Our patients include 50,000 children. We also care for 100,000 people in our emergency department — more than any hospital in Virginia — and cover more than 200,000 lives across the commonwealth through our Virginia Premier Health Plan.

Across the enterprise, your dedicated efforts have honored the words of our former President Warren Brandt, who said at the university’s first convocation 50 years ago, “VCU will become a name that will mean a great deal in years to come.”

And I’ve got to tell you, that time has come.

We have grown exponentially. But we will never outgrow our mission. It is still as it’s always been, simple in phrase but enormous in prospect: to improve lives, to save lives and to give life meaning.

Yes, that’s our history.

Now, our hope.

In a few months, we will launch our new strategic plan, called Quest 2025: Together We Transform. It will build on our current plan, Quest for Distinction, which has been an extraordinary guide as we’ve seized our place among the nation’s premier urban, public research universities.

I am proud of so many things we’ve done together under Quest.

For example, we confer about 50 percent more degrees than we did when Quest began. That’s a staggering number, and we don’t talk about it enough.

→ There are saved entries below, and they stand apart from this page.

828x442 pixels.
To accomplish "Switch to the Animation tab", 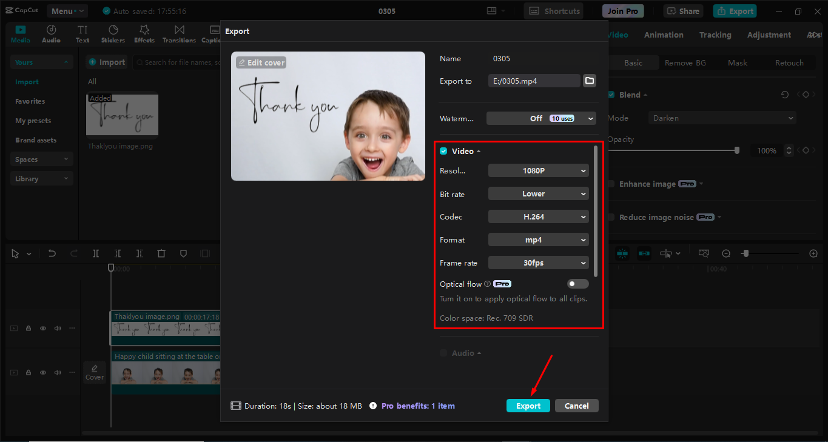I will pyautogui.click(x=663, y=35).
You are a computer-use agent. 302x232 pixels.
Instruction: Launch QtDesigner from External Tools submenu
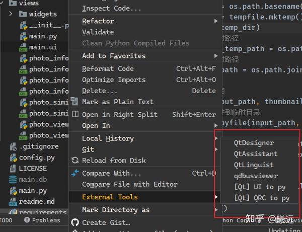[254, 143]
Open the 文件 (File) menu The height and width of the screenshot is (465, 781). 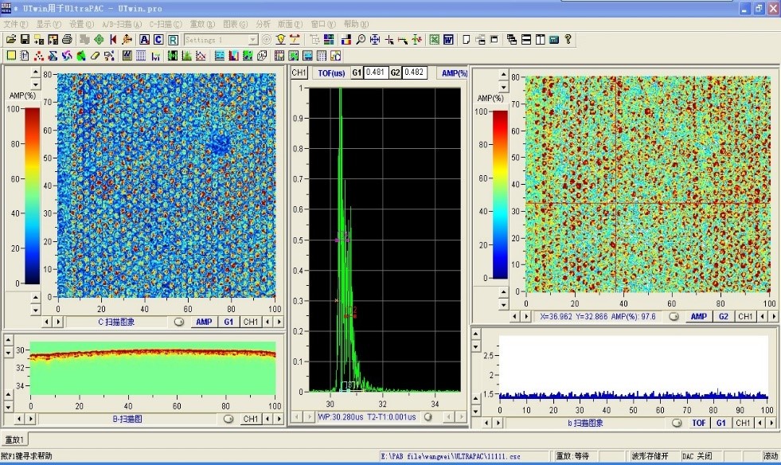point(15,24)
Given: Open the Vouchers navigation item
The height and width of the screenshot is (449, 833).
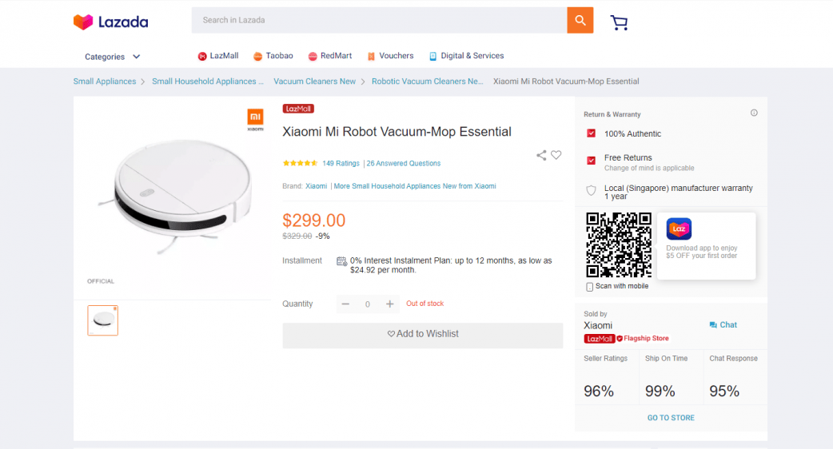Looking at the screenshot, I should (390, 56).

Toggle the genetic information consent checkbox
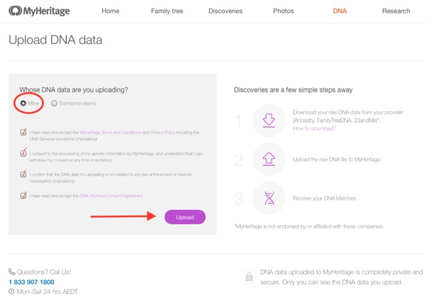[23, 154]

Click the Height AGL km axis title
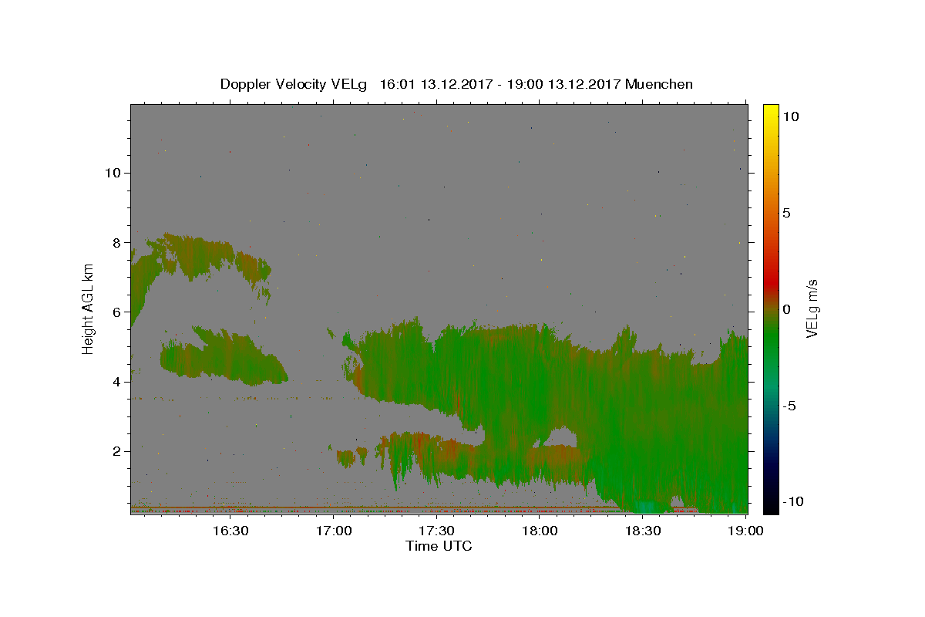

Fifty percent more!

Because we are a premier research university, we also award 25 percent more doctoral degrees than when Quest began, and we’re top 50 nationally in number of postdocs. Our invention disclosures have jumped by nearly 50 percent.

Most astounding is this: We graduate more students than ever, and the diversity of our graduates is unparalleled almost anywhere. Black and Latinx students at VCU — especially women — graduate at higher rates than our university average. We have achieved equal graduation rates for students across racial groups! That’s huge!

In fact, 60 percent of our academic programs rank in the top 100 nationally for graduating underrepresented students — more than 135 different programs in all. Think about that for a minute.

We’ve done all of this while raising admission and academic standards, ensuring that VCU is truly a rare place of both access and excellence.

Very few universities can tell the story of increasing graduation rates, diversity and academic standards — all at the same time.

It’s an amazing story. And it’s VCU’s story.

With Quest 2025, we will build on these successes.

We will realize our local purpose and our national prominence. We will remain unapologetically focused on the positive impact we make.

We will make the most of what makes us stand out, confidently and unequivocally declaring that VCU is a public university committed to the public good.

You know, public universities like VCU have always had a public purpose.

As the American Academy of Arts and Sciences wrote in a 2016 white paper, “Public universities are dedicated to the public. That … is the value that animates all of their activities.”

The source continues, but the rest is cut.